Food
and cooking tips and techniques:
What
am I?
Name
that plant -
for the answer scroll to the end
(8th
October 2001)
This
plant is an herb, originating primarily in Malaysia
and the neighboring archipelago about four thousand
years ago. Its diversity developed over a very wide
are from India to the Philippines and New Guinea. About
two thousand years ago travelers carried it eastward
through the Pacific and westward across the Indian Ocean
to tropical Africa.
It
is frequently referred to in ancient Hindu, Chinese,
Greek, and Roman literature. Mention of it is found
in various sacred texts of Oriental cultures. Chief
of these writings are two Hindu epics, the Mahabharata,
the work of an unknown author, and the Ramayana of the
poet Valmiki. There are also references to it in certain
sacred Buddhist texts. These chronicles describe a beverage
derived from it which Buddhist monks were allowed to
drink. Yang Fu, a Chinese official in the second century
A.D., wrote an Encyclopedia of Rare Things, in which
he described this plant.
The
Greek naturalist philosopher Theophrastus wrote a book
on plants in the 4th century B.C. in which he described
this plant. His book is considered the first scientific
botanical work extant. Alexander the Great saw it growing
in the Indus Valley (327 B.C.) three hundred years before
Christ. Pliny the Elder described it in A.D. 77. Seven
hundred years later, Arabs introduced it to Egypt, whence
it moved west across the continent. Portuguese explorers
discovered it on Africa's Atlantic coast in the fifteenth
century. Prince Henry the Navigator ordered specimens
transplanted on the Portuguese island of Madeira where
they flourish to this day. According to Spanish history,
in 1516 Friar Tomas de Berlanga brought the first specimens
and planted them in the rich fertile soil of the Caribbean.
Still
rare in the Renaissance it was introduced to France
by the Portuguese, and became common from the 18th century
onwards. It first reached Britain from Bermuda in 1633,
and was sold in the shop of the herbalist Thomas Johnson,
but its name had been known to the British for forty
years before that. Its present common name is apparently
a word from one of the languages of the Congo area.
Today
it is grown even in Iceland, and there are several hundred
varieties of this plant grown commercially. Annual world
production is about evenly divided between the Eastern
and Western hemispheres. There seems to be some disagreement
as to which is the world's largest producer, either
Brazil or Uganda. India follows, growing somewhat less
than half of Brazil's crop. The Philippines, Ecuador,
Colombia, Honduras, Tanzania, Rwanda, Indonesia, Thailand,
Cote d'Ivoire and Vietnam are also important producers.
The
ideal temperature range is from about 50º to 105ºF (10º
to 41ºC). It also requires about 80 to 200 inches (200
to 500 centimeters) of rain a year. The plant prefers
an acid soil with a pH between 5.5 and 6.5, and is not
tolerant of salty soils. The best possible location
would be above an abandoned compost heap.
In
some countries its sprouts are covered with a pot and
allowed to grow without sunlight until they mature into
thick, long, white spikes that resemble huge white asparagus.
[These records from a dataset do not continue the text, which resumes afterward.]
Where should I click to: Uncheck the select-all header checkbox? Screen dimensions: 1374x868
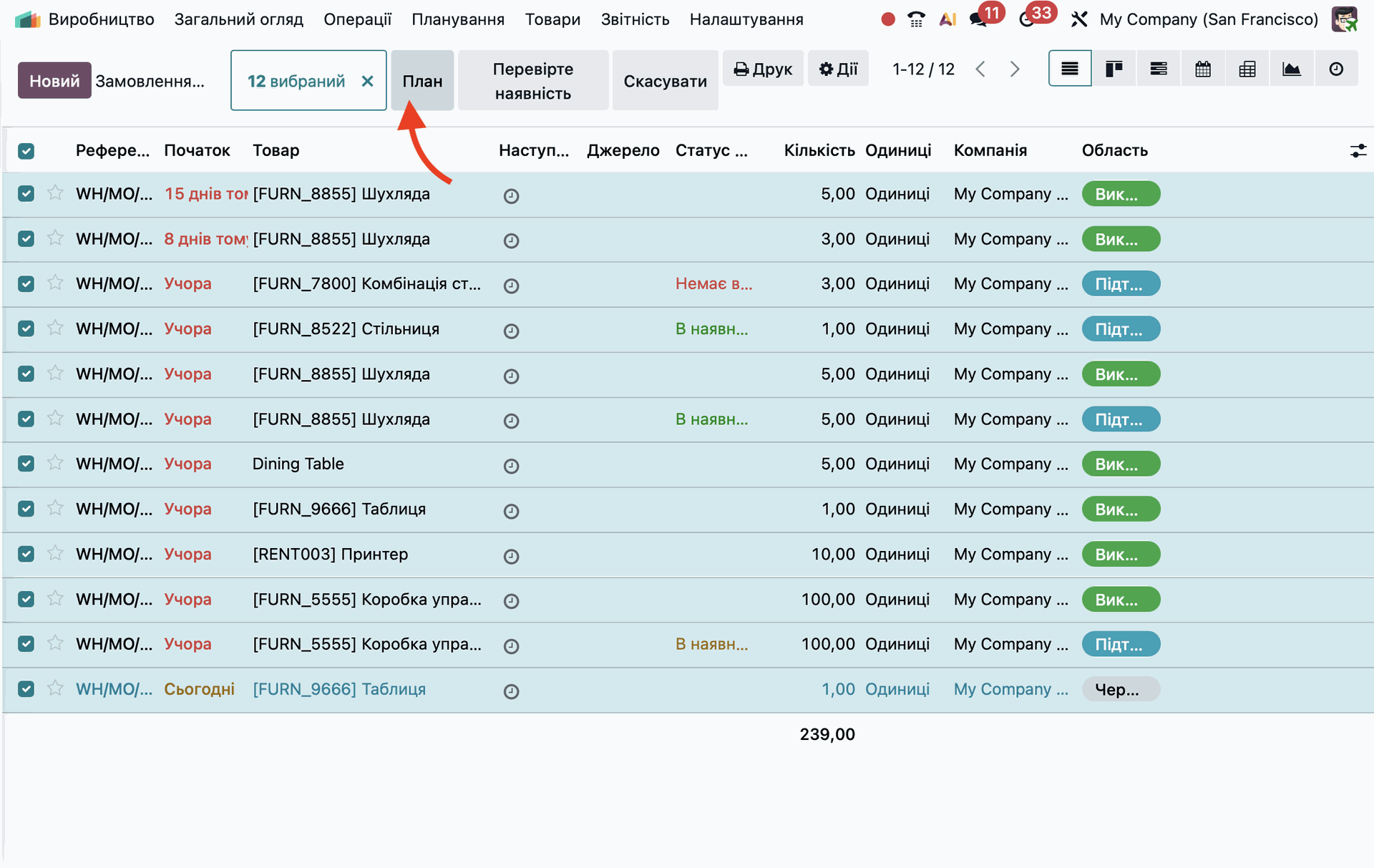[x=26, y=150]
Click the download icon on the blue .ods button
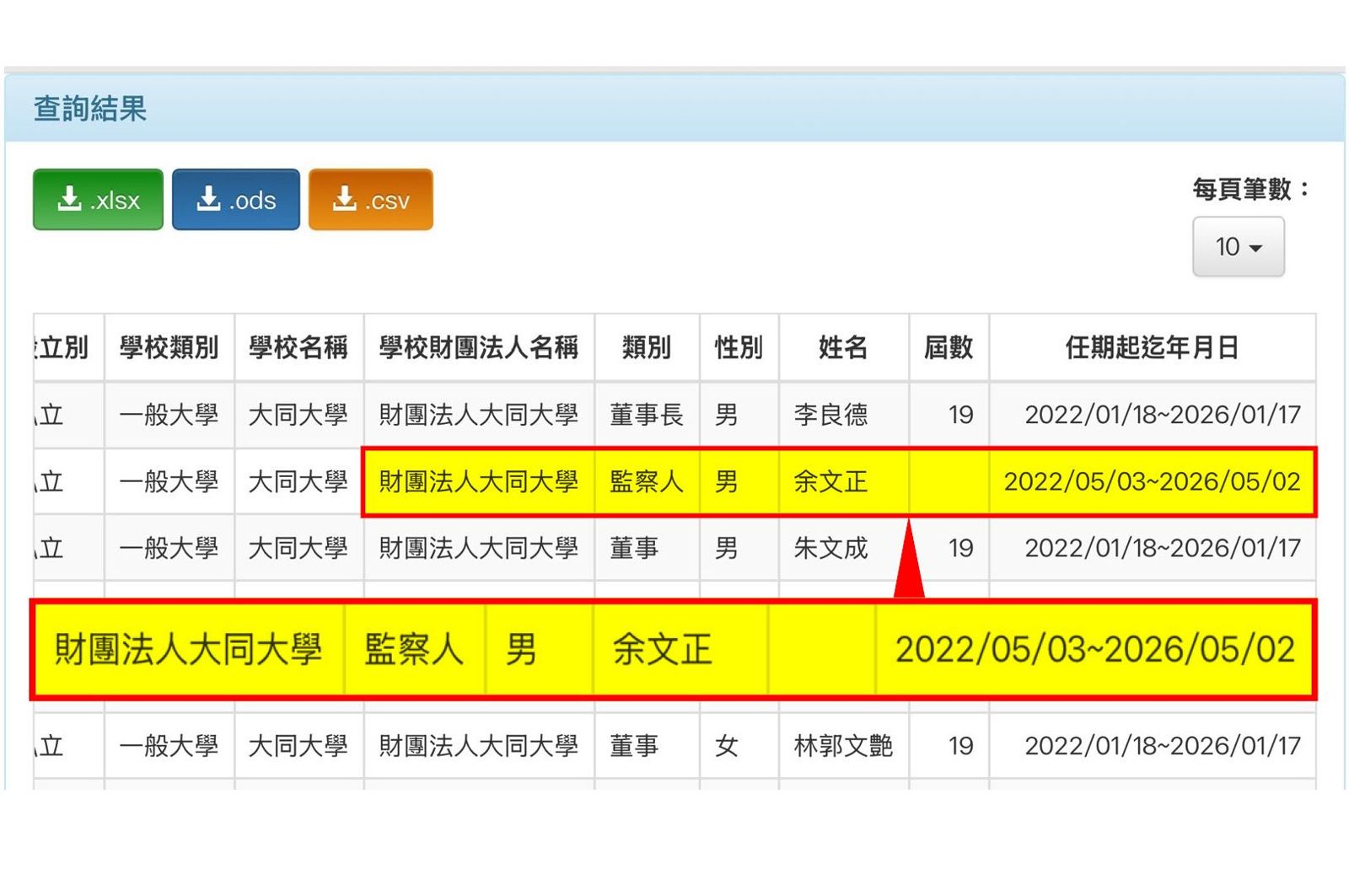 207,200
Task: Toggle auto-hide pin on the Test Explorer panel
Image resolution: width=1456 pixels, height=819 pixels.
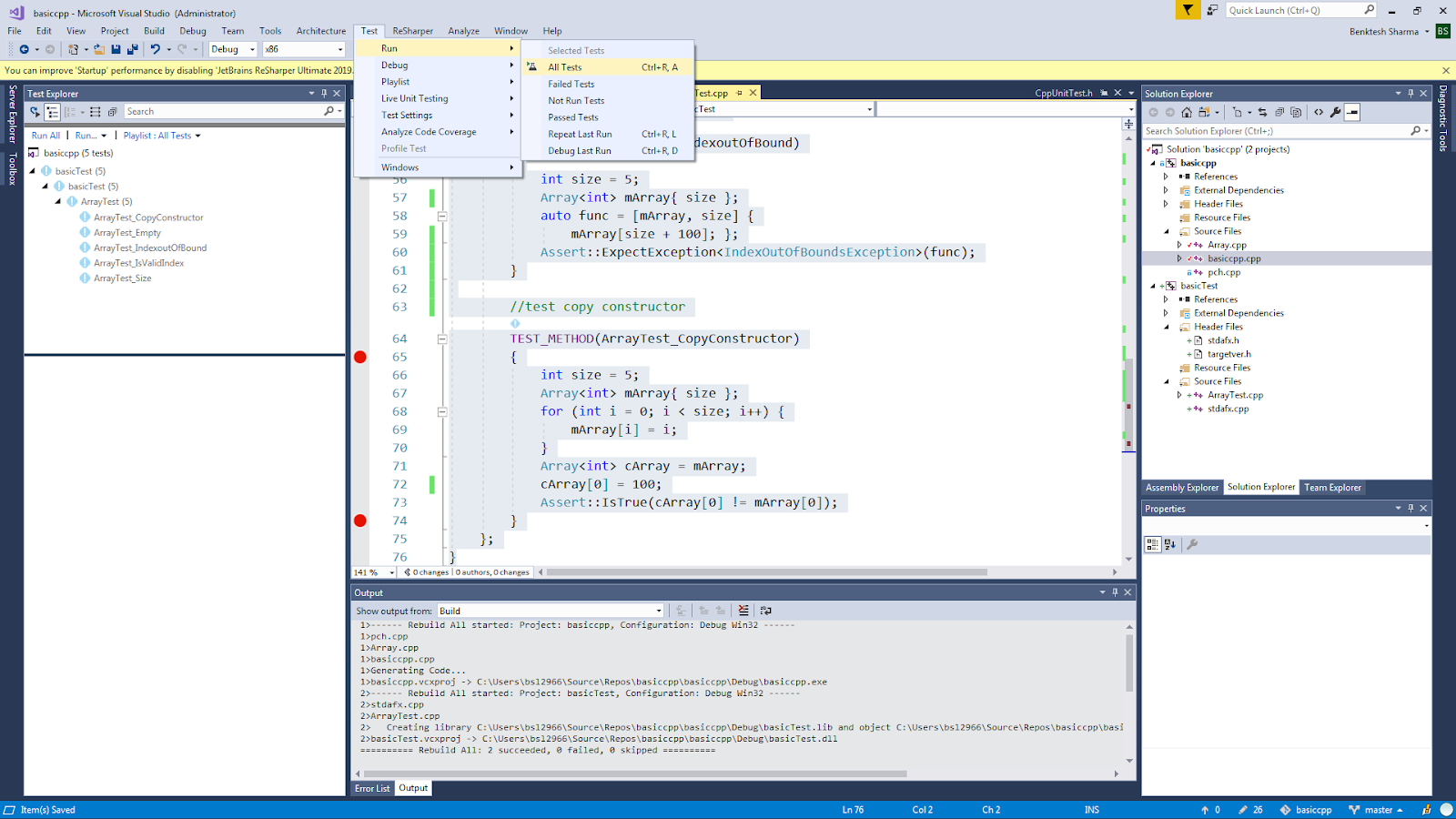Action: click(x=322, y=93)
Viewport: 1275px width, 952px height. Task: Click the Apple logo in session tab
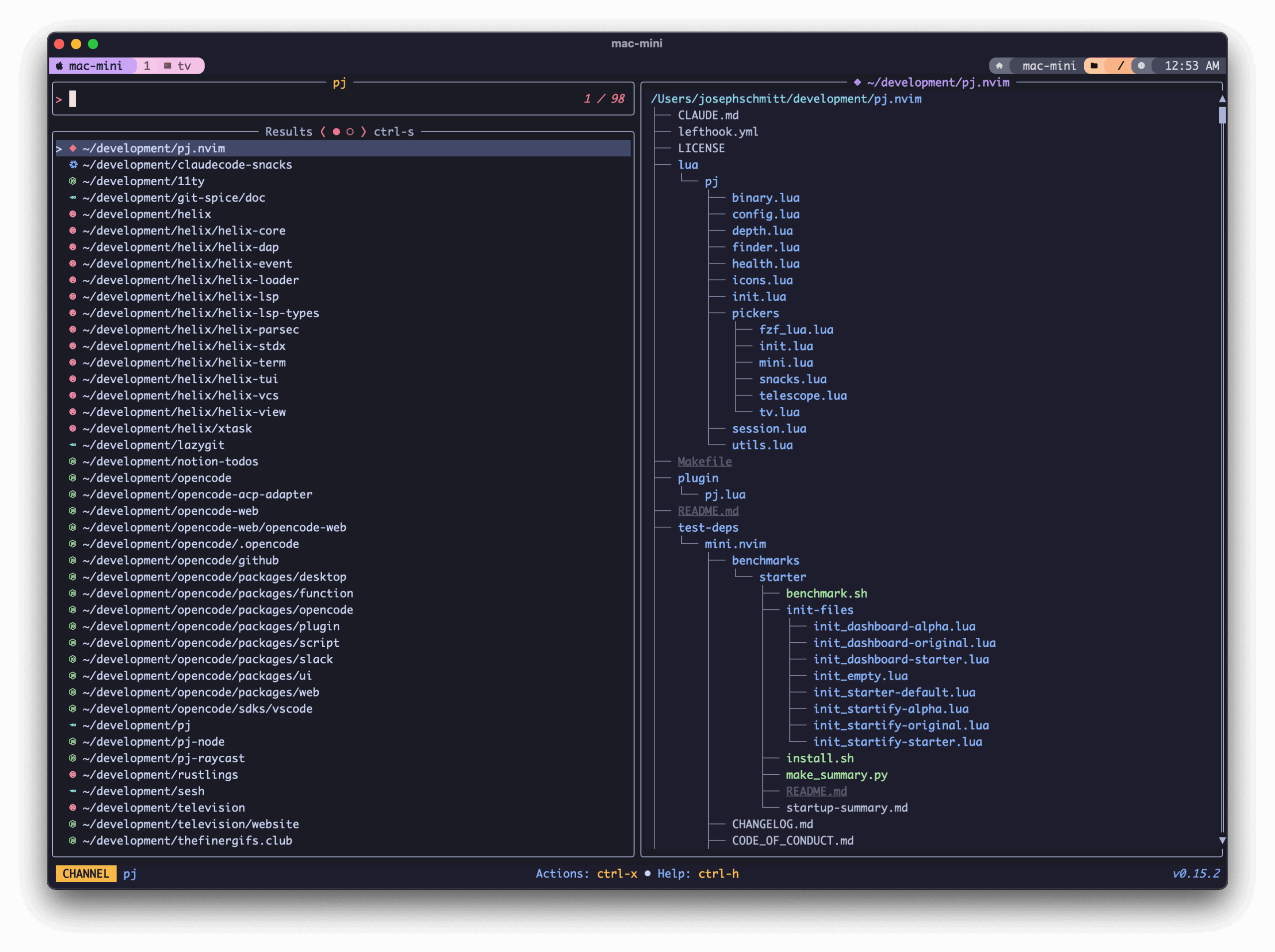coord(59,66)
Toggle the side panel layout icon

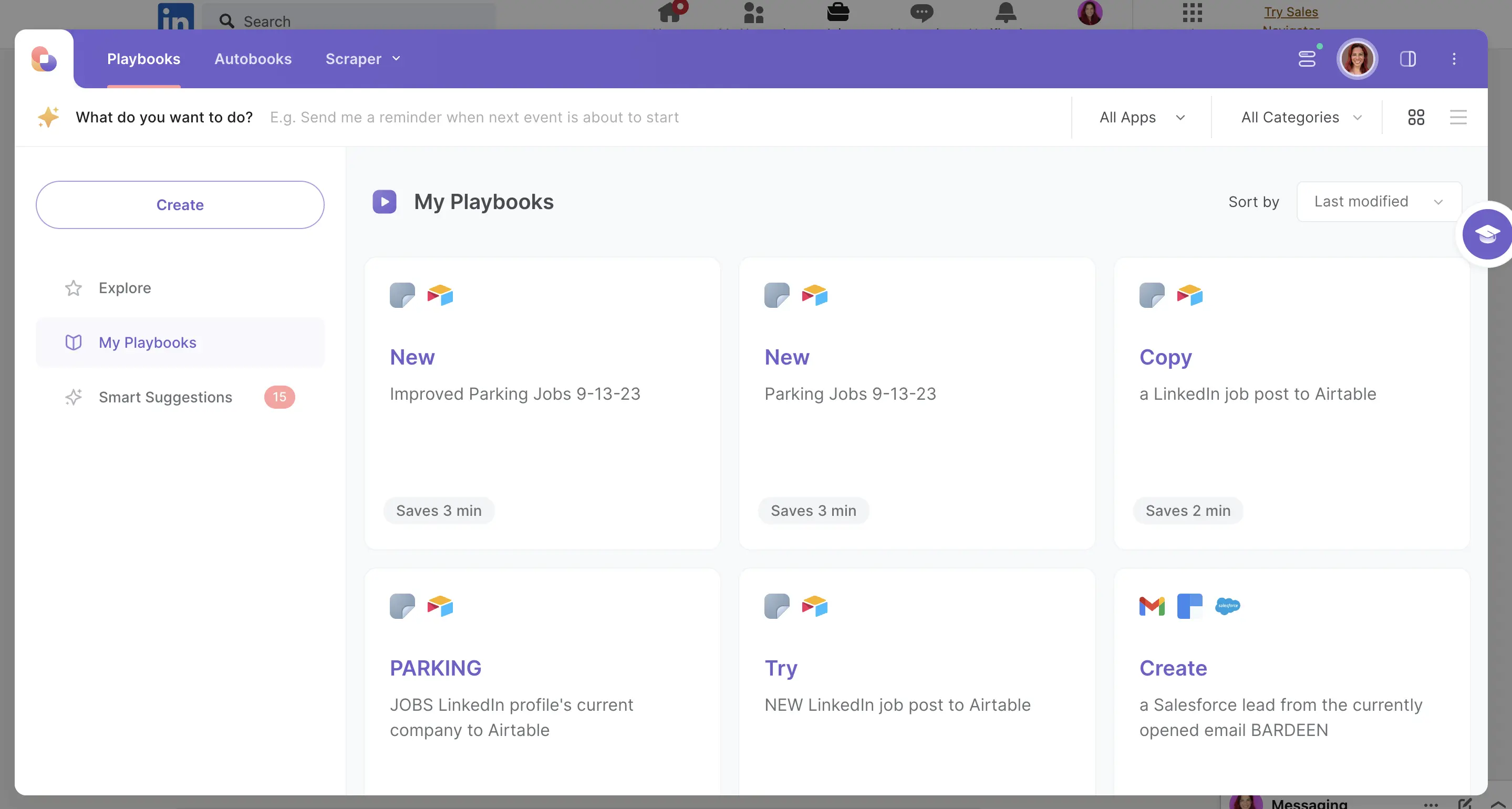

It's sap causes an extremely serious stain that defies
efforts for its removal, both to hands and to clothes!

This
article is from Chef James Ehler of Key West, Florida.
James
is a webmaster, cook, chef, writer and (like me) a self-confessed
computer nerd. He is the former executive chef of Martha's
Steak & Seafood Restaurant and the former Reach Hotel
(both in Key West), the Hilton Hotel in Fayetteville,
Arkansas, and the New Bern Golf and Country Club, North
Carolina.
He
is now webmaster and cook at the Blue Heaven Restaurant
in Key West while he works on his Food Encyclopedia
(five years so far). It is well worth paying a visit
to James' food reference website which is a useful resource
well worth Bookmarking - to visit either website just
click on their title:
The
Food Reference Website
The
Blue Heaven Restaurant, Key West, Florida
If
you want to contact James just email him by clicking
here.
The
answer : The
Banana plant
Additional
facts:
Soil
heated by geysers are making it possible to grow
bananas in Iceland! Sometimes the layperson includes
as trees, plants that botanists cannot accept
as such - e.g. the banana. Such confusion arises
from the fact that what appears to be the trunk
of the 'banana tree' is actually leafstalks rolled
tightly around each other. The banana plant is
entirely herbaceous, has no true trunk, and thus
is not considered a tree by botanists.